Туман мало-помалу редел и открывал зелёную равнину, на которой блестели, точно холсты, разостланные по лугам для беленья, серебристые каналы. Солнце так и палило, хотя и было только начало марта. В высокой траве бродили стада буйволов, бегали табуны лошадей; резвые кони то и дело брыкались задними ногами, так что из топкой почвы высоко летели вверх водяные брызги. Забавные позы и шаловливые прыжки животных так и просились на полотно художника. Налево от меня подымался целый столб густого чёрного дыма; это пастухи зажгли костёр, чтобы очистить воздух возле своих хижин. Мне встретился крестьянин; жёлтое, болезненное лицо его составляло резкий контраст с окружающею пышною растительностью. На своем чёрном коне он казался просто мертвецом; в руках у него было что-то вроде копья, которым он сгонял в кучу рассыпавшихся по болоту буйволов. Некоторые из них лежали прямо в грязи, высунув из неё только безобразные морды со злыми глазами. По краям дороги попадались также трёх и четырёхэтажные дома — почтовые станции; их стены тоже свидетельствовали о ядовитости болотных испарений: все они сплошь были покрыты густою плесенью. И на зданиях, как и на людях, лежал тот же отпечаток гнилости, что представляло такой резкий контраст с богатою, свежею растительностью и живительною теплотою солнца. Моё болезненное настроение заставило меня увидеть в этой картине живое изображение лживости и бренности земного счастья на земле. Да, человек почти всегда смотрит на жизнь и природу сквозь очки душевного настроения; если очки из чёрного стекла — всё рисуется ему в чёрном свете, если из розового — в розовом. Приблизительно за час до Ave Maria я, наконец, оставил болота позади себя. Желтоватые кряжи гор становились всё ближе и ближе, а как раз перед ними лежал и городок Террачина, отличающийся чудною, богатою природою. Недалеко от дороги росли три высокие пальмы, покрытые плодами; огромные фруктовые сады покрывали скаты гор, словно бесконечные зелёные ковры, усеянные миллионами золотых блестков; это были апельсины и лимоны, под тяжестью которых ветви деревьев пригибались к самой земле. Перед крестьянским домиком, стоявшим у дороги, была навалена целая груда лимонов, точно сбитых с деревьев каштанов. В ущельях росли дикие тёмно-красные левкои и розмарин; ими же была одета вершина скалы, где находятся великолепные развалины замка короля вестготов Теодориха.

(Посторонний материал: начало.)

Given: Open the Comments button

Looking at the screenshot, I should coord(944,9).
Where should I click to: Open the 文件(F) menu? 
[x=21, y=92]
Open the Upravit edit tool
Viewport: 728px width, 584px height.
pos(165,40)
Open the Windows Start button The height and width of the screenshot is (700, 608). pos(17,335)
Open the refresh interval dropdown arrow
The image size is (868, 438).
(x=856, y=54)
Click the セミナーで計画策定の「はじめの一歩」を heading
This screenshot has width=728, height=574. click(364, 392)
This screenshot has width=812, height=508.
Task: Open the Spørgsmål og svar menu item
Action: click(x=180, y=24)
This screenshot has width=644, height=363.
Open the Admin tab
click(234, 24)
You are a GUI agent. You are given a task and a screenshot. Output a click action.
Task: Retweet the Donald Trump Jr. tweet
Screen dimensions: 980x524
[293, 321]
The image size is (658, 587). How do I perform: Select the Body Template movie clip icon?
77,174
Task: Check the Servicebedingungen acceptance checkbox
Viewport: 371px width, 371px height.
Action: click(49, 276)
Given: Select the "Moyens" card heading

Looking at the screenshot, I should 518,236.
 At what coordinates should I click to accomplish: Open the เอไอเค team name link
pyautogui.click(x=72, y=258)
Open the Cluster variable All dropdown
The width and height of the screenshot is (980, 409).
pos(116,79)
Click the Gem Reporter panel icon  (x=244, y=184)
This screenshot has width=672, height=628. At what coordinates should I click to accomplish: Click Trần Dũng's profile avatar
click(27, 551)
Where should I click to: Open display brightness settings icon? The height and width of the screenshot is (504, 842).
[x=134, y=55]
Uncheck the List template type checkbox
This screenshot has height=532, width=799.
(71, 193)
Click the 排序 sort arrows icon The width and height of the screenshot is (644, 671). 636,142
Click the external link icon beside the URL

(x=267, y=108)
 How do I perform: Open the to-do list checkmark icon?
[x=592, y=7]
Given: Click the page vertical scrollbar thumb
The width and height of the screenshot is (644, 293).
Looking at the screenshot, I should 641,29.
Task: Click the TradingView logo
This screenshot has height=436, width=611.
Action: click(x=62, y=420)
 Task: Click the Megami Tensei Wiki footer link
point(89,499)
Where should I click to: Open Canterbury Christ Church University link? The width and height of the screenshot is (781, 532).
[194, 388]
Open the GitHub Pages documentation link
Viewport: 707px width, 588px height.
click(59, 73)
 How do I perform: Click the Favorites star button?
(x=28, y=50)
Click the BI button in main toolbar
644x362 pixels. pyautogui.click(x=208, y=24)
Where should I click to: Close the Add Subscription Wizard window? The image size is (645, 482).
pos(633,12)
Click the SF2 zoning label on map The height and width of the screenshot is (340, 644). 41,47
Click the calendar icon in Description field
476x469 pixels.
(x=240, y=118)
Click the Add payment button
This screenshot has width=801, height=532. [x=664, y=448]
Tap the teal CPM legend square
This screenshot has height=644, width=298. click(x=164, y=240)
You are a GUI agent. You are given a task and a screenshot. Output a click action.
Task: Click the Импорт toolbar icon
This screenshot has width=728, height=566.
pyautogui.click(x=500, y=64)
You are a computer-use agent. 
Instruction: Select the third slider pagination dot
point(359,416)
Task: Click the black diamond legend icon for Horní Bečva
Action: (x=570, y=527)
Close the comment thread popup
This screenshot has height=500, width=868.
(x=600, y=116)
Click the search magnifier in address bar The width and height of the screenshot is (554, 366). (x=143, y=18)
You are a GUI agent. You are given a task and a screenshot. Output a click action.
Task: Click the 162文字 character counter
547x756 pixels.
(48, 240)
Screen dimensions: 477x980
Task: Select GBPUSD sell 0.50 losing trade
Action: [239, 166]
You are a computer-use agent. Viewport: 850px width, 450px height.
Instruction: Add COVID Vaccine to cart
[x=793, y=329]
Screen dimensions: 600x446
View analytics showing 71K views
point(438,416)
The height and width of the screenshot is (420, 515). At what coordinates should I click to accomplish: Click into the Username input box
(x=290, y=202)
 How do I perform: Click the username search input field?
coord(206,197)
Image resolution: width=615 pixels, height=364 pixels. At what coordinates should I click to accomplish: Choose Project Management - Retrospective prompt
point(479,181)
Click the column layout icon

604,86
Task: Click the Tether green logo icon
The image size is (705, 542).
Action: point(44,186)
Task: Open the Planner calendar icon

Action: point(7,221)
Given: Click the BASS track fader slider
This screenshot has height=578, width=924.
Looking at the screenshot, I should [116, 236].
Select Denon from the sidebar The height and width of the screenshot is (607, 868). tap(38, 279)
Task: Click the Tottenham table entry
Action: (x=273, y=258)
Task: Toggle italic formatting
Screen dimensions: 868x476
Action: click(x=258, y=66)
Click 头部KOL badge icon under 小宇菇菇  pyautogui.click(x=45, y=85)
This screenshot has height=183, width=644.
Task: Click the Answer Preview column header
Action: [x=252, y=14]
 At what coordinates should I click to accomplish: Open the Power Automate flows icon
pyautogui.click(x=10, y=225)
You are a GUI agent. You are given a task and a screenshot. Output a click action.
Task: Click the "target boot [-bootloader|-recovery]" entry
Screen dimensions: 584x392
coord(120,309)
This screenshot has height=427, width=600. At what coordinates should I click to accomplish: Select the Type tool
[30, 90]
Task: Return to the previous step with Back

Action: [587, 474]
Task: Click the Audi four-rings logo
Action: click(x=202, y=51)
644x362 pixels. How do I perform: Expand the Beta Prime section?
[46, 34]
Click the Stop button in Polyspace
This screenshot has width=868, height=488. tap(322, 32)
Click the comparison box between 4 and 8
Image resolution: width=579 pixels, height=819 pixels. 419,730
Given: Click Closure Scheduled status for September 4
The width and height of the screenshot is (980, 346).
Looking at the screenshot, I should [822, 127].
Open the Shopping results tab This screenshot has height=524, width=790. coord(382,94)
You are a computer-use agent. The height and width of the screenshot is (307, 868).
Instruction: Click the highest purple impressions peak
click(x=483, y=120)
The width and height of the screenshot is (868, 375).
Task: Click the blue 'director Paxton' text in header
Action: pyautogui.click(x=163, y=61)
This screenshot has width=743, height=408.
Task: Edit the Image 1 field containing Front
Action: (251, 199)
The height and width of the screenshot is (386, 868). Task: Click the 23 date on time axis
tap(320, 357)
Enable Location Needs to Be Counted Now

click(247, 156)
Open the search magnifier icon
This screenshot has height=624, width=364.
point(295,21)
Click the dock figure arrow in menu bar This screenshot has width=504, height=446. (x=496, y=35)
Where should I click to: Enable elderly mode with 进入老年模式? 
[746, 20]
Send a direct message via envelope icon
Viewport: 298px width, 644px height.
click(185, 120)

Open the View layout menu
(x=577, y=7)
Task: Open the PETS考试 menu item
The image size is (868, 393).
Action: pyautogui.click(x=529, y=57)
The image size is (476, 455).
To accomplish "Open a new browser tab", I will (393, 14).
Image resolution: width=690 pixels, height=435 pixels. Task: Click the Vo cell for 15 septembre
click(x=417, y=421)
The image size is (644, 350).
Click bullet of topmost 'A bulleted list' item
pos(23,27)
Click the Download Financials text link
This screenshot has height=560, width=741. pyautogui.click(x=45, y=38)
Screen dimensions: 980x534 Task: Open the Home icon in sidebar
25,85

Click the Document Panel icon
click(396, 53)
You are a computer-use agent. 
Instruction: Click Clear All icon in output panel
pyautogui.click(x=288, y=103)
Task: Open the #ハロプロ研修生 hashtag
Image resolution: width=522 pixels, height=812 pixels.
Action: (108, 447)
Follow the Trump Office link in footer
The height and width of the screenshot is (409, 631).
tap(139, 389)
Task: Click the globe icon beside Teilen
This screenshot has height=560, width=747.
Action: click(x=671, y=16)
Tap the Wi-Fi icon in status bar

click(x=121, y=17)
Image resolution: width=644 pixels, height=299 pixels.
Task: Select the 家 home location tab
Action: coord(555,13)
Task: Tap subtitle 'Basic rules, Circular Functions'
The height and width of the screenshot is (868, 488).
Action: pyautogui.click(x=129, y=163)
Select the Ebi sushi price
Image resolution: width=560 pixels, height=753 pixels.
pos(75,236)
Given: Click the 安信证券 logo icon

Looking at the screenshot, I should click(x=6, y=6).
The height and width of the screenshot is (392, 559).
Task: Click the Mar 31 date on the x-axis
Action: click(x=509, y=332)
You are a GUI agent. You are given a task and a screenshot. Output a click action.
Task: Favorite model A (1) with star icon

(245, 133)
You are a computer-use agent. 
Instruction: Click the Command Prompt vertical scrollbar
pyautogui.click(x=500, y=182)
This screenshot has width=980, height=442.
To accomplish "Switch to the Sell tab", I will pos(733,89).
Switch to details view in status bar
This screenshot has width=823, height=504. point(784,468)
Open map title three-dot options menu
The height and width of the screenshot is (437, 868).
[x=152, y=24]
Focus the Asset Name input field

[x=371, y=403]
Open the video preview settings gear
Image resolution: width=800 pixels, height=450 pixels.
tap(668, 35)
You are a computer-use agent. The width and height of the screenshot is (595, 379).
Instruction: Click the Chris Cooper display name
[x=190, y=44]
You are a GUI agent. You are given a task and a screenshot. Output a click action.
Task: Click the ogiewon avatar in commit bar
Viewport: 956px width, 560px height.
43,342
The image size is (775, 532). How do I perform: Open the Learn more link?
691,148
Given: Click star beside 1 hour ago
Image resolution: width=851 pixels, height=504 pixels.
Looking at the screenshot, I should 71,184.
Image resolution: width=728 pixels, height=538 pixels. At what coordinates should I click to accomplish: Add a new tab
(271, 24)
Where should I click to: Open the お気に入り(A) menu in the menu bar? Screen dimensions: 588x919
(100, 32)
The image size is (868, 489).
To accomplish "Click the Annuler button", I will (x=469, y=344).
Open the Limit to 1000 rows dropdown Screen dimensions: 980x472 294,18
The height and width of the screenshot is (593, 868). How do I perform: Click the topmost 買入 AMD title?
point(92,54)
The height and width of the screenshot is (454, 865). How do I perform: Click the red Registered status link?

Развернувшаяся предо мною картина просто ослепила меня, и я вошёл в Террачина молча, в самом созерцательном настроении духа. Тут я впервые увидал море, чудное Средиземное море. Это было само небо, только чистейшего ультрамаринового цвета; ему казалось, не было границ. Вдали виднелись островки, напоминавшие чудеснейшие фиолетовые облачка. Увидел я вдали и Везувий; испускавший синеватые клубы дыма, стелившегося над горизонтом. Поверхность моря была недвижна и гладка, как зеркало; только у берега, где я стоял, был заметен сильный прибой; большие волны, прозрачные и чистые, как самый эфир, с шумом набегали на берег и будили эхо в горах.
Я стоял, как вкопанный, не в силах оторвать взгляда от чудного зрелища. Казалось, и плоть, и кровь мои — всё физическое в моём существе перешло в духовное, я как будто отделился от земли и витал в пространстве между этими двумя небесами: безграничным морем снизу и небом сверху. Слёзы бежали по моим щекам.
Неподалёку от того места, где я стоял, находилось большое белое здание; морской прибой достигал до его фундамента. Нижний этаж фасада, выходившего на улицу, представлял один свод, под который ставились экипажи проезжих. Это была гостиница, самая большая и лучшая на всём пути от Рима до Неаполя.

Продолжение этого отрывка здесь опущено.